What is the latency? - Githubissues

baileytec-labs / llama-on-lambda

Deploy llama.cpp compatible Generative AI LLMs on AWS Lambda!

Other

163 stars 25 forks source link

What is the latency? #1

Closed philschmid closed 1 year ago

philschmid commented 1 year ago

What is the latency you get?

DoctorSlimm commented 1 year ago

bump

sean-bailey commented 1 year ago

That can depend entirely on the number of tokens you'd like to generate, the specific model you've selected, etc. With a Cold Start, you can add ~15-30s for a response time. Here are some quick tests from the defaults of the install, with a warm start:

Prompt: "Write an Edgar Allen Poe style poem about a rabbit shaped cloud.", Penalty: 1.1, seed: 1111

25 Tokens: Billed Duration: 751607 ms

50 Tokens: Billed Duration: 759135 ms

100 Tokens: Billed Duration: 775215 ms

200 Tokens: Billed Duration: 809698 ms

400 Tokens: Billed Duration: 205096 ms

bnusunny commented 1 year ago

Setup provisioned concurrency and auto-scaling is a good way to reduce the cold start lantency.

philschmid commented 1 year ago

If the numbers @sean-bailey shared are correct with 751607ms for 25 token i think cold start doesn't matter since 1 request takes 12.5minutes to complete.

bnusunny commented 1 year ago

This should be the whole request. We can stream response from LLM to the client to have a shorter TTFB.

In my tests, I got ~250ms/token inference speed, about 4 tokens per second.
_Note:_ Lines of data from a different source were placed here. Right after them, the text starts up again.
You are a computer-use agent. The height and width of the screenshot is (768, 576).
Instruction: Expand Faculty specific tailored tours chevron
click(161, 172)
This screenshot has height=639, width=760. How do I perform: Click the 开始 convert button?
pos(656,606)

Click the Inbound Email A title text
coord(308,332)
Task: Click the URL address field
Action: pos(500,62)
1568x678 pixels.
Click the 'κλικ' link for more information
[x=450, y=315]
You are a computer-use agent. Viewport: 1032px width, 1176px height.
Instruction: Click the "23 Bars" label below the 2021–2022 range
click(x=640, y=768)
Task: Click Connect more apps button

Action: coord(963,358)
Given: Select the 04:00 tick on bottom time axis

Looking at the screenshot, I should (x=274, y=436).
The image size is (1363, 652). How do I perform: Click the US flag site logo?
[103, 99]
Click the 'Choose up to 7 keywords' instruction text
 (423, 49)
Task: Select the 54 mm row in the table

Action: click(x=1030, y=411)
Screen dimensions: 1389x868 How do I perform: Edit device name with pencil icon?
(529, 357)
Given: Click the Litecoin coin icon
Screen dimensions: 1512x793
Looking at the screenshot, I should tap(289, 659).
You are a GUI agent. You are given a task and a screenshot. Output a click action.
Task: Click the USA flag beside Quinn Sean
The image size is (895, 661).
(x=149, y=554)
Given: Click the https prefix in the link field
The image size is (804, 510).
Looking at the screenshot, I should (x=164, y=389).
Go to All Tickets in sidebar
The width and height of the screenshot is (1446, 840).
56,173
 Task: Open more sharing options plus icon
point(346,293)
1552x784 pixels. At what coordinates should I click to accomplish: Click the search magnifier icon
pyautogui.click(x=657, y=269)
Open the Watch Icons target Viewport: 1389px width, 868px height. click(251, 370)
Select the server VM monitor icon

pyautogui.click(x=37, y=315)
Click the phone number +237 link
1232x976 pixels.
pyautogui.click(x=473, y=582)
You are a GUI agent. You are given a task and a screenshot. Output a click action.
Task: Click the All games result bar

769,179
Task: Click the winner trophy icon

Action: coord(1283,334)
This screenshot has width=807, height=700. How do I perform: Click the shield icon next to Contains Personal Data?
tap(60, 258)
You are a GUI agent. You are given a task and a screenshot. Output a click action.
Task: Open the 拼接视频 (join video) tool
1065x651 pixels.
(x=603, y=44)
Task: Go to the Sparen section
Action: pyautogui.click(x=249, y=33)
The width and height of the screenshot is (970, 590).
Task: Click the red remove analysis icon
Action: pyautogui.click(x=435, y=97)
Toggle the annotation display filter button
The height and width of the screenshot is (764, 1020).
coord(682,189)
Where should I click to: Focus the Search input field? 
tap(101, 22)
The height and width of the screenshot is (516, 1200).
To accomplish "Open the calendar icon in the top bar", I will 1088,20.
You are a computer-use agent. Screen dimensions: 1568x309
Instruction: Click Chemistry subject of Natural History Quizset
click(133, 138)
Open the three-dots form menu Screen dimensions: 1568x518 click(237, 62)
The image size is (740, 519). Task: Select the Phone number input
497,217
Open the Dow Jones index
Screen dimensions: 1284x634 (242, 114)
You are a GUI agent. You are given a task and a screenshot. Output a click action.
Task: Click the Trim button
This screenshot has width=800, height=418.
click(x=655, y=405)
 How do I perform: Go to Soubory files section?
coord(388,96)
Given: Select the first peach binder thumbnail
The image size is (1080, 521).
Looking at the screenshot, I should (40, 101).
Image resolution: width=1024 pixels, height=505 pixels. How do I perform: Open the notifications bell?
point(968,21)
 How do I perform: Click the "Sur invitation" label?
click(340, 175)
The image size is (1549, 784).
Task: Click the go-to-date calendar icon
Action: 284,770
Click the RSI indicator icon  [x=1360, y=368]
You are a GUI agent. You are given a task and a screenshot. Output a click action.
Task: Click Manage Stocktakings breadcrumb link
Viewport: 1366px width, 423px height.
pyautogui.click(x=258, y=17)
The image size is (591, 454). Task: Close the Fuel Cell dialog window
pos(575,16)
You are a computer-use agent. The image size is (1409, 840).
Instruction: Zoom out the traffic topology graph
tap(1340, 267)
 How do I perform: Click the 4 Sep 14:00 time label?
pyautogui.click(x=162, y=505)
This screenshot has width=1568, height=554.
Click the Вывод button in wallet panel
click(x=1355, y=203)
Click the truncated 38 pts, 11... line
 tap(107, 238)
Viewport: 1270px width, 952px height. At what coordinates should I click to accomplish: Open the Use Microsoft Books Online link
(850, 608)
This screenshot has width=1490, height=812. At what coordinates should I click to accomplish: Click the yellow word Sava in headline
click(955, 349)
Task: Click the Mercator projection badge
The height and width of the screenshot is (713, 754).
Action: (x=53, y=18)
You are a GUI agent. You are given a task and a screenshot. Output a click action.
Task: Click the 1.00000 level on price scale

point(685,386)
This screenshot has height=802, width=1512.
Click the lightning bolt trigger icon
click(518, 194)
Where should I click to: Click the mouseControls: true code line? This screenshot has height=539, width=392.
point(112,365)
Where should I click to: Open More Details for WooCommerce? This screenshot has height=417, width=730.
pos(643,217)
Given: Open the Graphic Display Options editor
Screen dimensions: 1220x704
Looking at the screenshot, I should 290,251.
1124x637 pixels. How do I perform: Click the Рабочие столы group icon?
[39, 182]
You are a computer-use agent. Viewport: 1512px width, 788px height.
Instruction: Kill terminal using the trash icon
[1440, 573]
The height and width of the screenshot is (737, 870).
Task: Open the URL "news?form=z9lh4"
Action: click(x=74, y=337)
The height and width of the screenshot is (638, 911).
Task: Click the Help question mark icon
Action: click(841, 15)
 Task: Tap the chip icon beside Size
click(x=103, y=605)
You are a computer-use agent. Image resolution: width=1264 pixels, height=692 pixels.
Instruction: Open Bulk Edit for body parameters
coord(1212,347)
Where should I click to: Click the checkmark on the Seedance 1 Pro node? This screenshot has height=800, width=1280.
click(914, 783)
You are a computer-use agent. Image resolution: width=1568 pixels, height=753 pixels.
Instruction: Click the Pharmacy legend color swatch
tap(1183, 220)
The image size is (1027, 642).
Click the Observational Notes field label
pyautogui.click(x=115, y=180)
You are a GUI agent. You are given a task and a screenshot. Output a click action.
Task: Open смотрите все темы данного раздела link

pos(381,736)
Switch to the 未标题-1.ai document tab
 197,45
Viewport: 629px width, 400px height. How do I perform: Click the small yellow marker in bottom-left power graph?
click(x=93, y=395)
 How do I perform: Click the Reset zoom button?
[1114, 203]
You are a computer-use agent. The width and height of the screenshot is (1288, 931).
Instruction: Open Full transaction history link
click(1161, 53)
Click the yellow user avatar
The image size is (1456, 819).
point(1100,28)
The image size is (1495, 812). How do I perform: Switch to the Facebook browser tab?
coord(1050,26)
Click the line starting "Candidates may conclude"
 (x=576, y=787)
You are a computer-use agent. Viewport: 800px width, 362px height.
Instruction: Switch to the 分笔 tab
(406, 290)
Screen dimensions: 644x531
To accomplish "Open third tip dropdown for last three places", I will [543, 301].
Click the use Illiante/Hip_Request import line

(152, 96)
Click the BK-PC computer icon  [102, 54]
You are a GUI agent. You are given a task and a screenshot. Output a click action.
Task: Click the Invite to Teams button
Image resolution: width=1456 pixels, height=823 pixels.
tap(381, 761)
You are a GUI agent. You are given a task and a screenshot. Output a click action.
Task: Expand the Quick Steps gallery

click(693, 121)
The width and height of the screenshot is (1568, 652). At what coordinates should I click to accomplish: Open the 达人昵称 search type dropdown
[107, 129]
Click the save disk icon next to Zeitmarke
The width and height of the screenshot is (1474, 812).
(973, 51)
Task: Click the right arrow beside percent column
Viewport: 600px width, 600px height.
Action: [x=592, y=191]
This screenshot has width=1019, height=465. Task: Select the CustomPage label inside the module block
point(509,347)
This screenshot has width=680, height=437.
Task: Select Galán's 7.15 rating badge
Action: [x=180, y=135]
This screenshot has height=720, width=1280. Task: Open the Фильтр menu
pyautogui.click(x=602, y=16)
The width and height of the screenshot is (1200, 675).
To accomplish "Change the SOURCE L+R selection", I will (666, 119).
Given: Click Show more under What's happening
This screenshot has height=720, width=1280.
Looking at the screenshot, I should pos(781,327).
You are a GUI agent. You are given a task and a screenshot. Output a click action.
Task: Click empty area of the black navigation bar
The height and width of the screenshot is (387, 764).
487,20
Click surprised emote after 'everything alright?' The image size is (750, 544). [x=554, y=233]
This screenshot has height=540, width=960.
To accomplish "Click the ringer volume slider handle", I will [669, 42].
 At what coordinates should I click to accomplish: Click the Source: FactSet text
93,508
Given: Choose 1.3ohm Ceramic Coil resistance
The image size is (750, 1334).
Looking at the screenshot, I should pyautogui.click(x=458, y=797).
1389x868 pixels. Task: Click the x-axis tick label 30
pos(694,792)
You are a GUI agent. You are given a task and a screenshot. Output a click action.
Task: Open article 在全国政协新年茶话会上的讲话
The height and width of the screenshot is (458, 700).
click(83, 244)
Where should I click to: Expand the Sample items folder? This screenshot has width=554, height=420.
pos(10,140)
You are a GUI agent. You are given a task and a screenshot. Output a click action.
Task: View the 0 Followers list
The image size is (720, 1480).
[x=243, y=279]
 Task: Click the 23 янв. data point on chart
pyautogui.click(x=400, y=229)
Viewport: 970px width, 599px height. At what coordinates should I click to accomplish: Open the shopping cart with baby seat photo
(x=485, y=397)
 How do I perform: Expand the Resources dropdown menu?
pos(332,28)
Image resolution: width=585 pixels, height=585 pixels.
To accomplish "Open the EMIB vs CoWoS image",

I used ARM64 and WizardLM-7B-uncensored.ggml.q5_1.bin model.

sean-bailey commented 1 year ago

If the numbers @sean-bailey shared are correct with 751607ms for 25 token i think cold start doesn't matter since 1 request takes 12.5minutes to complete.

I actually think there is a copy paste issue here, because that's definitely an order of magnitude off. Dropped a decimal? Remember, the function is configured to stop at 900s, so there is no way that I could even get to the "2000" seconds from the 400 token inference. Looking a bit closer shows that the 400 token time is actually shorter than the 200 token time, which definitely is not reflective of reality.

Running again with a stopwatch, the tests real inference times (from request to response) were ~75s, ~75s, ~80s, ~85s, and ~180s, for the 20, 50, 100, 200, 400 token inferences, respectively.